Overall, subtype B exhibited lower resistance mutation frequencies, and subtype C exhibited higher resistance mutation frequencies over both NRTI and NNRTI resistance-associated positions (Figure 3). Every subtype C position comparison that resulted in a significant difference (15 of 31 positions, indicated in Figure 3) exhibited a higher frequency compared with other subtypes. Every subtype B position comparison that exhibited a significant difference (14 of 31 positions) exhibited a lower frequency compared with other subtypes. Differences were observed in 5 of 6 TAMs: 41L (+10% with a high posterior density interval of [7–14] in subtype C vs B; relative risk [RR], 1.9–5.2), 67N (+15% [11–18]; RR, 2.2–5.3), 70R/E (+13% [10–16]; RR, 2.4–5.8) 215F/Y (+18% [13–22]; RR, 1.9–4.3), and 219Q/E (+9% [6–12]; RR, 1.8–5.6). Thymidine analog mutation 210W was relatively rare across all subtypes compared with other TAMs. The largest absolute difference in mutation frequency was observed for 184 V/I (+20% [14–30]; RR, 1.2–1.6), whereas the largest average RR was observed for 98G (+7% [5–10], RR 2.6–10.7). The general trend of higher resistance in C and lower resistance in B was also observed in earlier analyses that excluded newer samples from India, China, and Thailand as well as analyses of only these newer samples, which excluded the United States, suggesting the trend was not driven by a single subtype/country cohort such as C/India or B/United States.

Mutation frequencies in CRF01_AE were also higher than in subtype B overall and comparable to subtype C but with lower frequencies than C for mutations 90I (−6% [−8 to −3]; RR, .43−.60), 103N/S (−9% [−14 to −3]; RR, .73−.88), 106 M/I/A (−7% [−11 to −3]; RR, .53−.71), 184 V/I (−10% [−18 to −6]; RR, .86−.92), and 215F/Y (−7% [−12 to −3]; RR, .74−.88). The CRF02_AG and subtype G had fewer samples, and thus their estimates exhibited higher uncertainty compared with other subtypes. Estimated mutation frequencies of these other subtype populations were between the low and high extremes of subtypes B and C.
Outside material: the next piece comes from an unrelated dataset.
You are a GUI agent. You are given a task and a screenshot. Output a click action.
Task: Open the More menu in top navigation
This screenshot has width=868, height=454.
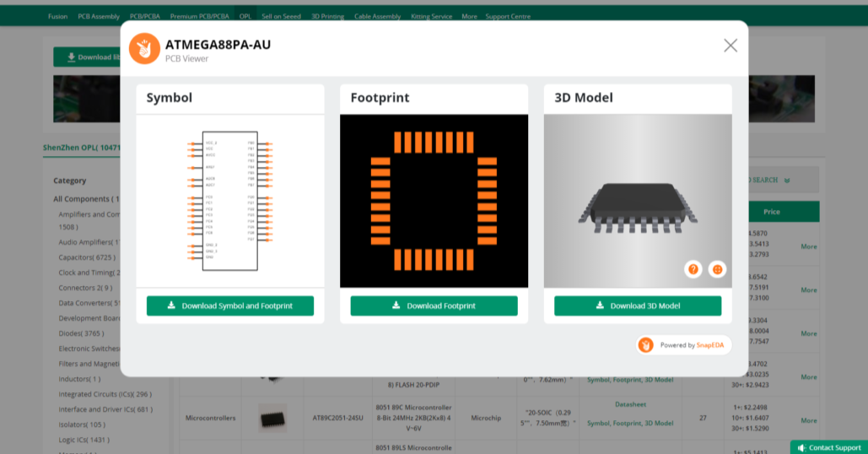pyautogui.click(x=469, y=16)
We examined relationships between resistance mutations using an Ising network model of dependence (see Methods) and compared these networks across subtypes. Network figures showing dependence between mutations at resistance positions for the subtypes B, C, and CRF01_AE (subtypes with the most sequences) are shown in Figure 4. Thirteen of the 31 RT resistance positions were found to be linked to at least 1 other resistance position in the 3 subtype datasets analyzed. These mutations were TAMs 41L, 67N, 70R/E, and 215F/Y; other NRTI mutations 65R and 184 V/I; and NNRTI mutations 101P/E/H, 103N/S, 106 M/I/A, 181C/I/V, 188L/C/H, 190S/A, and 221F/Y. We find that the directionality between almost every edge in the mutation network is preserved across subtypes. The 3TC-associated mutations 184 V/I connect the TAM network via their association with 215F/Y with NNRTI mutations 103N/S, 181C/I/V, 188L/C/H, and 190S/A. The 184 V/I are also negatively associated with 65R in all subtypes examined. The 103N/S is a hub that is (1) negatively associated with other mutations in the NNRTI network, (2) positively associated with only 184 V/I, and (3) negatively associated with 5 NNRTI mutations. The 215F/Y is positively associated with 41L and 67N. There is no association between 41L and 67N, consistent with the inclusion of patients who were likely sequenced early in the TAM pathway progression [32].

Figure 4.

Figure 4.

The graphic illustrates the Boltzmann/Ising network model of correlation between resistance-associated positions. (A) illustrates mutation networks for subtypes B, C, and CRF01_AE. Solid edges indicate positive correlations, whereas dashed edges indicate negative correlations with varying magnitude according to line width. Black edges indicate significant correlations, whereas gray edges indicate correlations that are not significant. (B) shows resistance position networks only with edges for which correlations differ between subtypes. (C) illustrates differences in resistance position correlation between subtypes.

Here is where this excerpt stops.